9. Am Nikolaustag konnte der auswärts wohnende Arbeitnehmer Lappe wegen Glatteis auf der Hochalb nicht zur Arbeit nach Geislingen kommen. Taxen sind dort gar nicht zu bekommen, auch Busse des öffentlichen Linienverkehrs konnten nicht fahren. Der Arbeitgeber zahlte Lappe für diesen Tag keinen Lohn. Lappe findet das absolut unsozial und will wissen, ob er Zahlung verlangen kann.
10. Schlosser Siegfried arbeitet bereits seit vielen Jahren beim Automobilhersteller DC in der Fertigung. In seinem Arbeitsvertrag ist u.a. geregelt: § 8 Urlaub:
1. Der Mitarbeiter hat im Kalenderjahr Anspruch auf bezahlten Erholungsurlaub von 36 Werktagen.
2. Während der 4wöchigen Betriebsferien bleibt das Werk geschlossen; der Mitarbeiter hat in dieser Zeit Urlaub zu nehmen.
3. Eine Erkrankung unterbricht den Urlaub nicht. Er muss jedoch mindestens 24 Werktage betragen.
Eine Betriebsvereinbarung zwischen A und dem Betriebsrat bestätigt die Betriebsferien und die Anrechnung des Urlaubs auf diese Zeit.
Im Frühjahr hatte S bereits 12 Werktage Urlaub genommen. Während der gesamten Betriebsferien ist S krank. Nach Wiedergenesung beantragt S einen 4 wöchigen Erholungsurlaub. Muss A diesem Antrag stattgeben?
11. Die langjährige Verkäuferin Veronika hat zum 01.07. eine neue Stelle gefunden. Sie kündigt daher ihrem Arbeitgeber Aschenbacher ordentlich zum 30.06. Bisher hatte V im laufenden Kalenderjahr noch keinen Urlaub genommen. Aufgrund des Ausfalls anderer Verkäuferinnen will A ihr auch während der Kündigungsfrist keinen Urlaub gewähren. V möchte wissen, ob sie hierdurch ihren Urlaubsanspruch verliert. Am liebsten wäre ihr, wenn sie dafür Geld bekäme.
12. Die Keilerei in der Kneipe (nachgebildet BAG NJW 76, 823)

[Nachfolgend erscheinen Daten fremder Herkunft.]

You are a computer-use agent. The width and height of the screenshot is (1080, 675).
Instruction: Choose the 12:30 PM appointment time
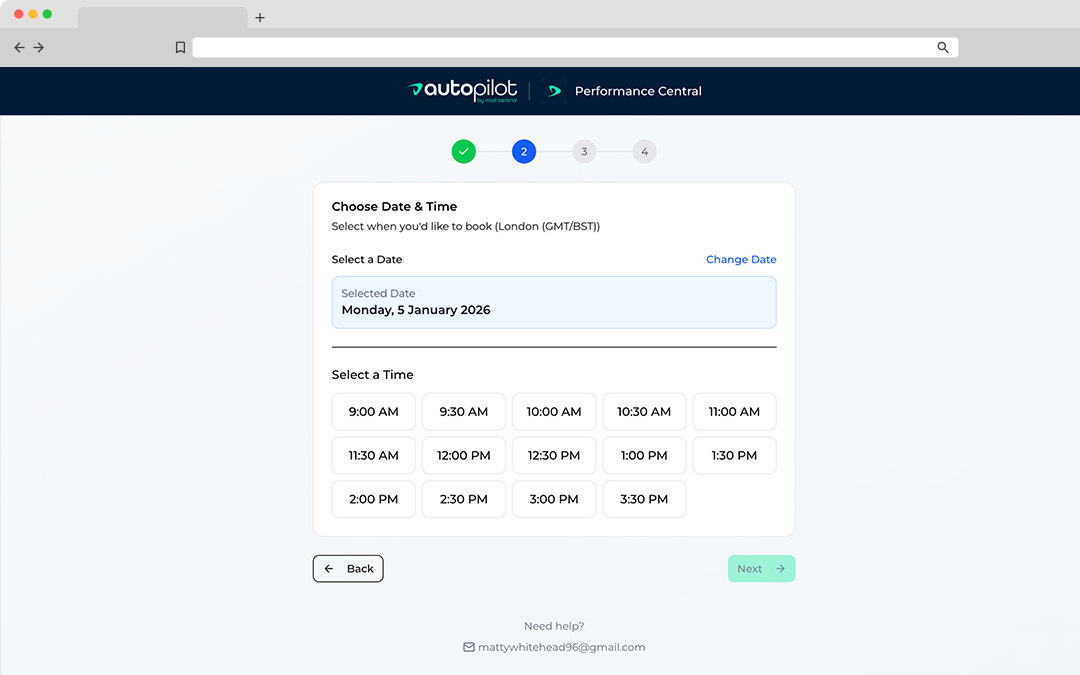click(x=553, y=455)
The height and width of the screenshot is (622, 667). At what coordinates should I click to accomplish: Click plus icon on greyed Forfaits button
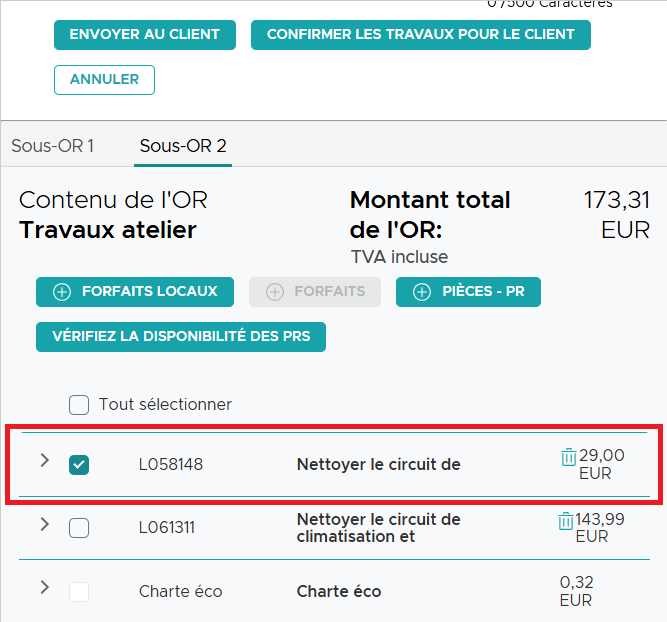coord(275,292)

Schlosser Siegfried ist schon längere Zeit bei Firma Faltermeier teilzeitbeschäftigt. Abends und an Wochenenden hilft er in der Gaststätte seiner Ehefrau aus. Eines Abends kam es zu einer Schlägerei zwischen Gästen. Als S schlichtend eingreifen wollte, zog der Beteiligte Berthold überraschend einen Revolver und schoss u.a. S nieder. Aufgrund der Verletzung ist S vier Wochen im Krankenhaus und weitere vier Wochen zur Rehabilitation im Kuraufenthalt.
1. Kann S für den Arbeitsausfall von F Lohnfortzahlung verlangen?
2. Falls ja, hat F Ansprüche gegen B?